- [TESTO FORNITO]:
┌──

Eterno è il tempo. / E' tempo l'eternità. (Mario Luzi)

“L’uomo dice: il tempo passa. Il tempo dice: l’uomo passa”: recita un detto popolare indiano. Io dico: nelle menti umane uomini e tempo apparentemente passano, seguendo cronologica serialità stagionale. In realtà nulla passa, persistendo in un eterno presente del quale le nostre menti restituiscono potenza ed emozioni. Si vive di sogni, di lacrime, di gioie. Di passione si vive, a spasso nel tempo. Any given day, inch by inch, step by step. O forse semplicemente si vive sperando di condurre la vita verso quel senso che riteniamo risiedere dietro le nostre chimeriche passioni. Ed allora ostinatamente cerco quel punto di rottura dalla ripetitività per immettermi nel cuore di una squillante solarità. Ed imperterrito seguo, passo dopo passo, vetta dopo vetta, quell’invito al viaggio montano che dà forma e slancio al mio essere.

In questo cammino, guidato da Arnaud Clavel, ho incontrato il maestoso volto dell’Eiger: variegata maschera di ghiaccio, pietra, luci ed ombre. Alle volte, mansueto, l’Eiger sorride di fronte al passaggio umano. Altre brontola. Purtroppo qualche volta, di pessimo umore, respinge infuriato i suoi assalitori. Per fortuna l’Eiger ha sempre avuto un occhio di riguardo per la cordata Clavel-Rossetto, avendola accolta con un garbato e cordiale sorriso, che ha certamente facilitato l’attraversamento della sua imponenza. Ben consapevole dei miei limiti alpinistici ho deciso di affrontare la mitica Nordwand seguendone gli itinerari meno arditi: “classica” Heckmair e Le Chant du Cygne.

Sebbene aperte a distanza di molti anni (l’Heckmair è datata 1938 mentre la via di Piola è stata aperta quarant’anni più tardi), e nonostante il fatto che la tipologia di scalata sia completamente diversa, entrambe le vie sono caratterizzate da marcata connotazione alpinistica. Forse ancor più nella linea di Piola viene richiesto, al primo di cordata, buon fiuto onde poter individuare la linea e i punti di protezione.

L’Eiger è per me sempre stato principalmente silenzio; un silenzio condiviso in viva e cauta natura. Ancor piccino in silenzio l’ho scovato tra le pagine della mia libreria di montagna. In silenzio l’ho sognato e silenziosamente ad esso mi sono accostato. Il timoroso silenzio del 16 Aprile 2007, data della nostra salita lungo la via Heckmair, ha ceduto negli anni il passo a quel silenzio maggiormente riflessivo che ha dato fiato al nostro Canto del Cigno.

└──

- [CONSEGNA 1]: Per favore, riformula in modo più conciso il paragrafo del testo sull'Eiger che comincia con "Sebbene aperte a distanza", conservandone i fatti principali.
- [CONSEGNA 2]: Riscrivi il tratto dell'elenco che va dalla riga contenente "Click the Jetzt kaufen button" fino alla fine dell'elenco, estremi inclusi, sostituendo "Click" con "Tap" e lasciando invariato tutto il resto. Ometti le immagini.
Il testo sull'Eiger e l'elenco sono materiali distinti.

- [MATERIALE DELL'ESERCIZIO]:
┌──

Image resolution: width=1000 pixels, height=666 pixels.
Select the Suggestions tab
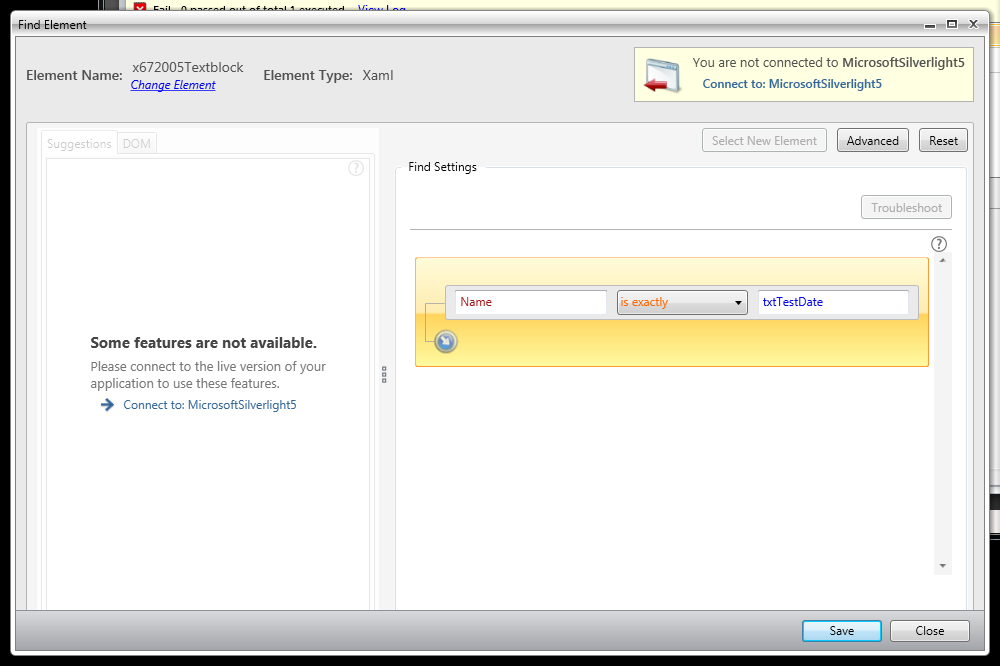[x=79, y=144]
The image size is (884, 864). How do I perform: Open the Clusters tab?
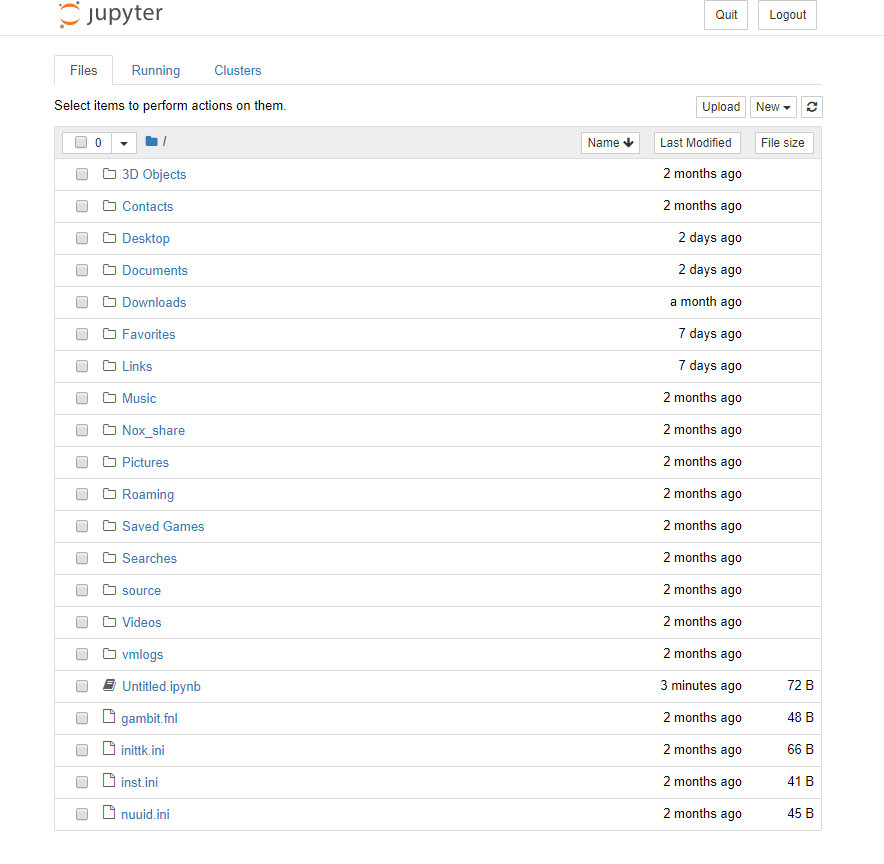(x=237, y=71)
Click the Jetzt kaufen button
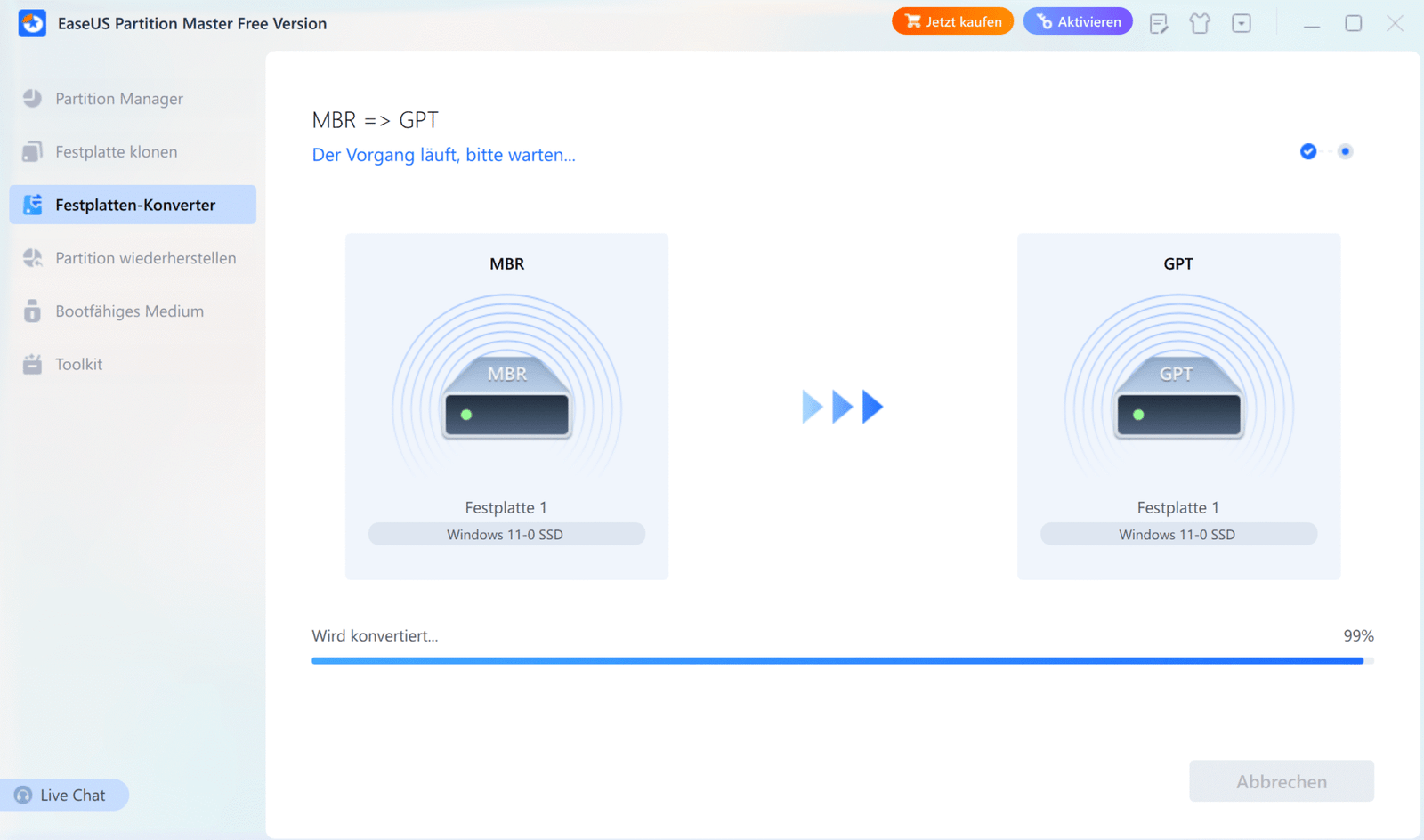1424x840 pixels. (952, 20)
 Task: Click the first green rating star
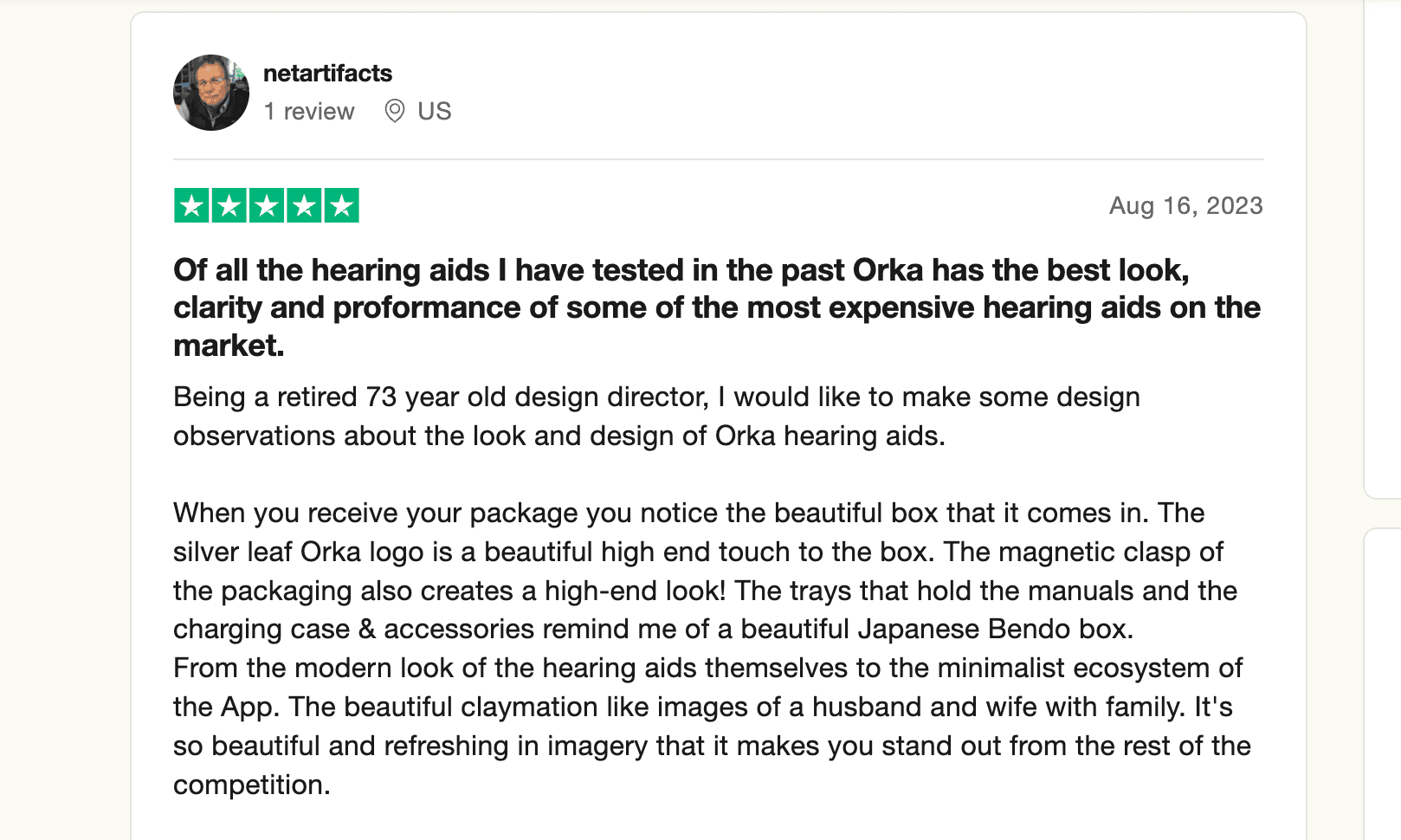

└──

- [RISPOSTA COMPLETA 1]: La via Heckmair, aperta nel 1938, e quella di Piola, aperta quarant'anni più tardi, richiedono una scalata completamente diversa, ma hanno entrambe una marcata connotazione alpinistica. Forse la via di Piola richiede ancora di più al primo di cordata buon fiuto per individuare la linea e i punti di protezione.

- [RISPOSTA COMPLETA 2]:
Tap the Jetzt kaufen button
1424x840 pixels. (952, 20)
 Task: Tap the first green rating star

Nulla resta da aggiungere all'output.